Comenzó a forjar una idea en su mente. ¿Y si hubiera un texto debajo del texto? ¿Era posible que el autor hubiese escrito unas líneas y luego las raspara para escribir sobre ellas el Himno del Bautista? La idea no era descabellada. No sería la primera vez que un copista medieval «reciclaba» un viejo pergamino para escribir de nuevo en él; sobre todo en una época en que escaseaba la piel de cordero con la que elaboraban los pergaminos. En este caso no se trataba de reutilizar el material, sino de eliminar el contenido inicial pero sin destruirlo del todo.

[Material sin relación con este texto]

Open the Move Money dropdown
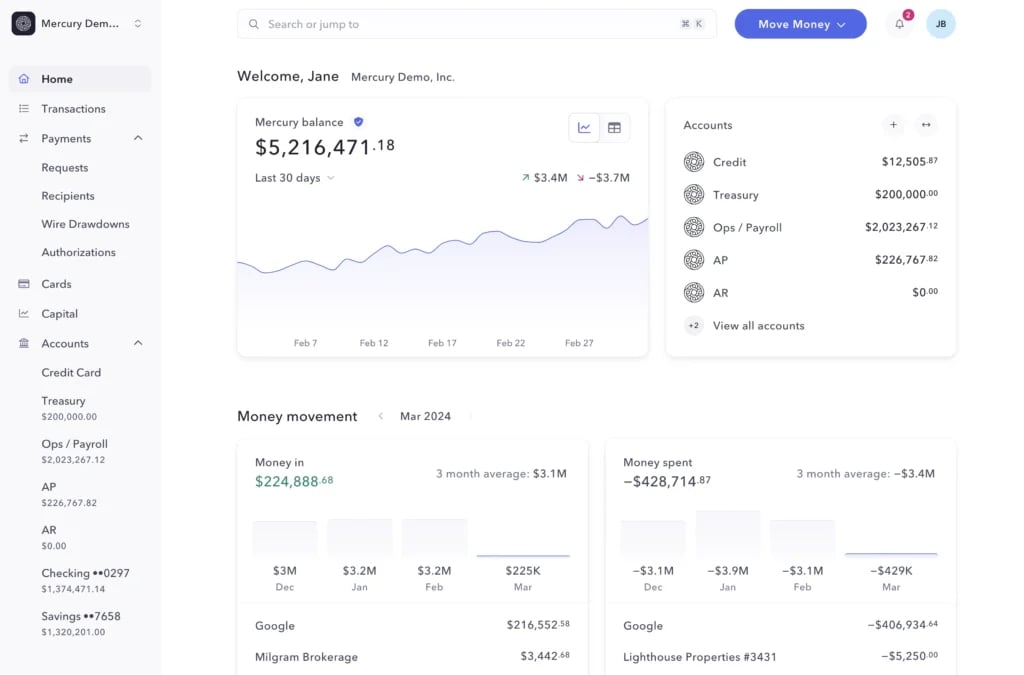1024x675 pixels. (800, 24)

Victor comenzaba a entender. El monje que había escrito el libro de rezos también había sido el copista de la oración de Juan y, por supuesto, el que había raspado el texto de debajo y, hasta que no viera ese texto, no podría afirmar con seguridad si se trataba también de su caligrafía. Pero podría jurar que sería la misma. Y... dado que no había incluido la oración entre las páginas del libro y la había ocultado en su cubierta, debía de desear que alguien determinado la encontrara. Se lo había puesto aún más difícil al secreto lector al raspar el texto original y escribir encima. «¿Existía algún método en la Edad Media que permitiese leer esa escritura inicial?», dudó extrañado el joven. De lo que sí estaba seguro era de que él podría. Pensó en su amigo Benjamin Yabo y en el Laboratorio de Análisis Espectométricos de Jerusalén donde trabajaba.

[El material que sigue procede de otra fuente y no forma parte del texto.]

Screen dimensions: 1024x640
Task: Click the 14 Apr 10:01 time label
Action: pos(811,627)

Le dio un par de vueltas más al pergamino amarillento y, como no conseguía descifrar ninguna de las pequeñas manchas, lo dejó sobre el asiento y encendió el motor. Aún le quedaba un largo viaje hasta el paso fronterizo de Taba, entre Egipto e Israel, y otras cuatro o cinco horas más de camino para llegar a Jerusalén bordeando la carretera que serpentea junto al Mar Muerto, si el coche no decidía dejarle tirado antes. Aunque Said le había asegurado que era su vehículo más robusto y fiable, Victor albergaba serias dudas. Tendría suerte si conseguía devolvérselo sin llevar una grúa delante.
Metió la primera y aceleró, las ruedas levantaron el polvo del desierto del Sinaí. A su espalda, la luna recortaba la imponente silueta de las murallas del monasterio. Santa Catalina parecía una novia adornada con los brillos de las estrellas nocturnas.